В мастерской Н.Н. Жукова на ул. Тверской, 1950-е годы
Семья художника в день открытия персональной выставки Н.Н. Жукова
на Кузнецком мосту, 1959 год. Крайняя справа – дочь Арина
За свои боевые и трудовые заслуги Николай Николаевич Жуков был награжден орденами Трудового Красного Знамени, Ленина, Красной Звезды, медалью «За победу над Германией в Великой Отечественной войне 1941–1945 гг.», золотой медалью Академии художеств СССР, золотой медалью имени М.Б. Грекова и др.

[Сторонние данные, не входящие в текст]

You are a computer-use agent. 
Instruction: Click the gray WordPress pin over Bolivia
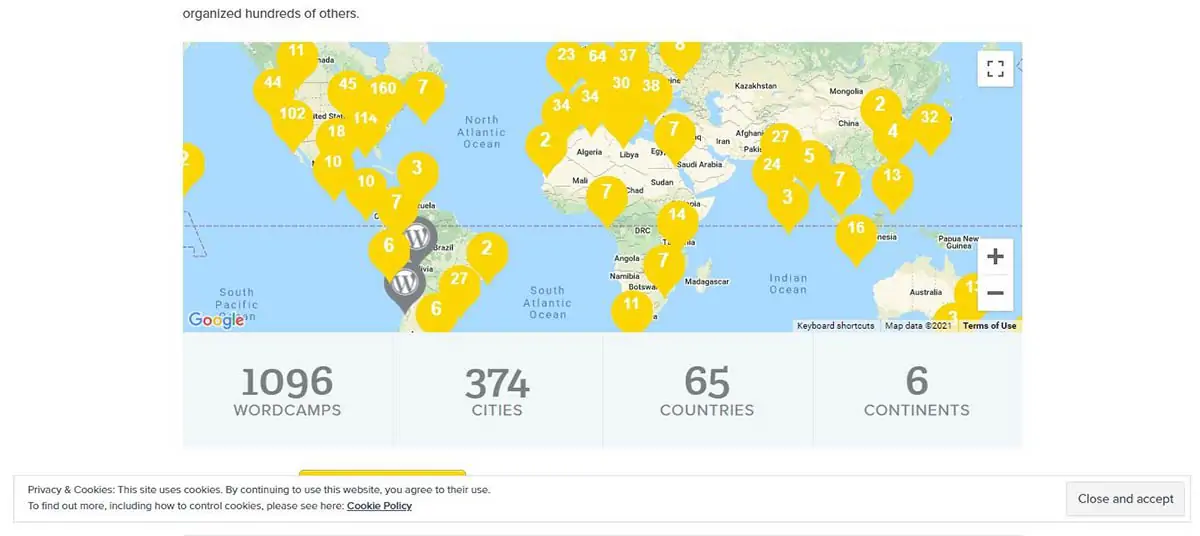pos(405,284)
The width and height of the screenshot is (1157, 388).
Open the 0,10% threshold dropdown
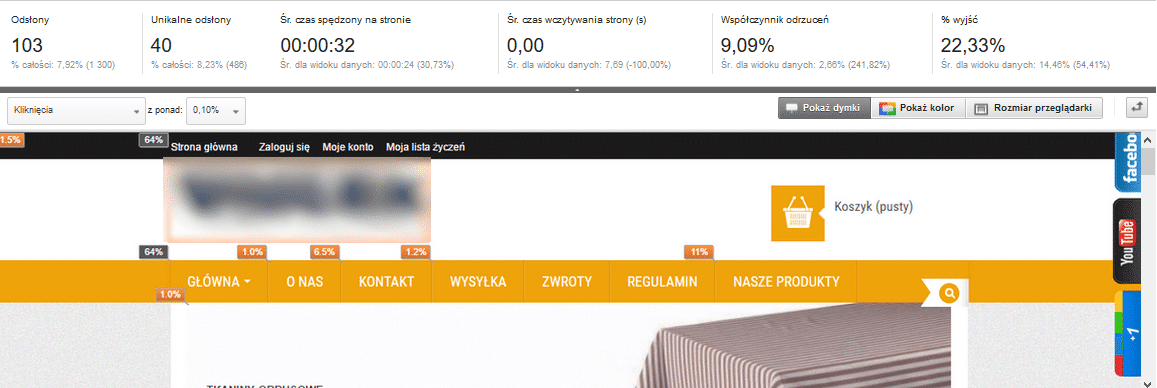point(216,111)
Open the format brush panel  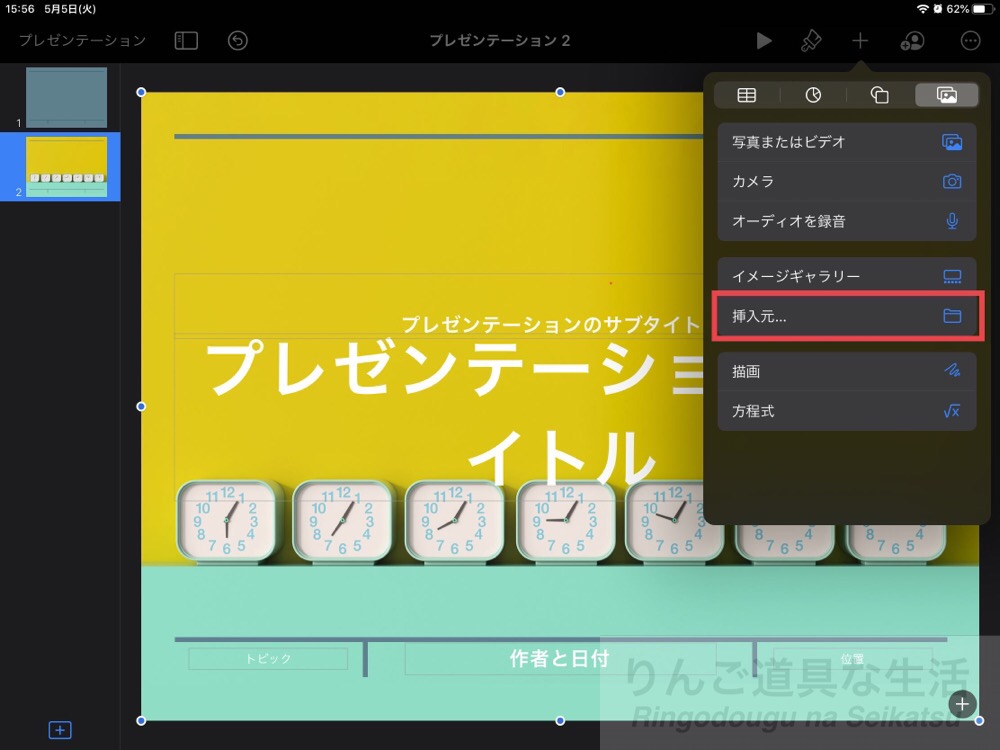tap(811, 41)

В 1972 году ему было присвоено звание Почетного гражданина г. Ельца, где прошли не только детские, но и последние годы его жизни. Скончался художник в Москве 24 сентября 1973 года, похоронен на Новодевичьем кладбище.
12 декабря 1992 года в Ельце открылся дом-музей художника. Инициатором этого события была Арина Николаевна Жукова-Полянская – художник по стеклу, искусствовед, академик Российской Академии художеств.
В 2009 году была учреждена премия им. Н.Н. Жукова, которая вручается талантливым елецким детям – начинающим художникам – и их учителям.
Перу Н.Н. Жукова принадлежат книги «Счастье творчества» (1970), «Из записных книжек» (1976), «Вятка и Елец моего детства» (2009). Последняя книга издана Ариной Николаевной – активным популяризатором творчества своего отца.
Надеюсь, данная статья не только расширит круг сведений о художнике Николае Николаевиче Жукове и его связях с нижегородской землей, но и послужит сохранению доброй памяти о его дочери Арине Николаевне Жуковой-Полянской (1945–2017).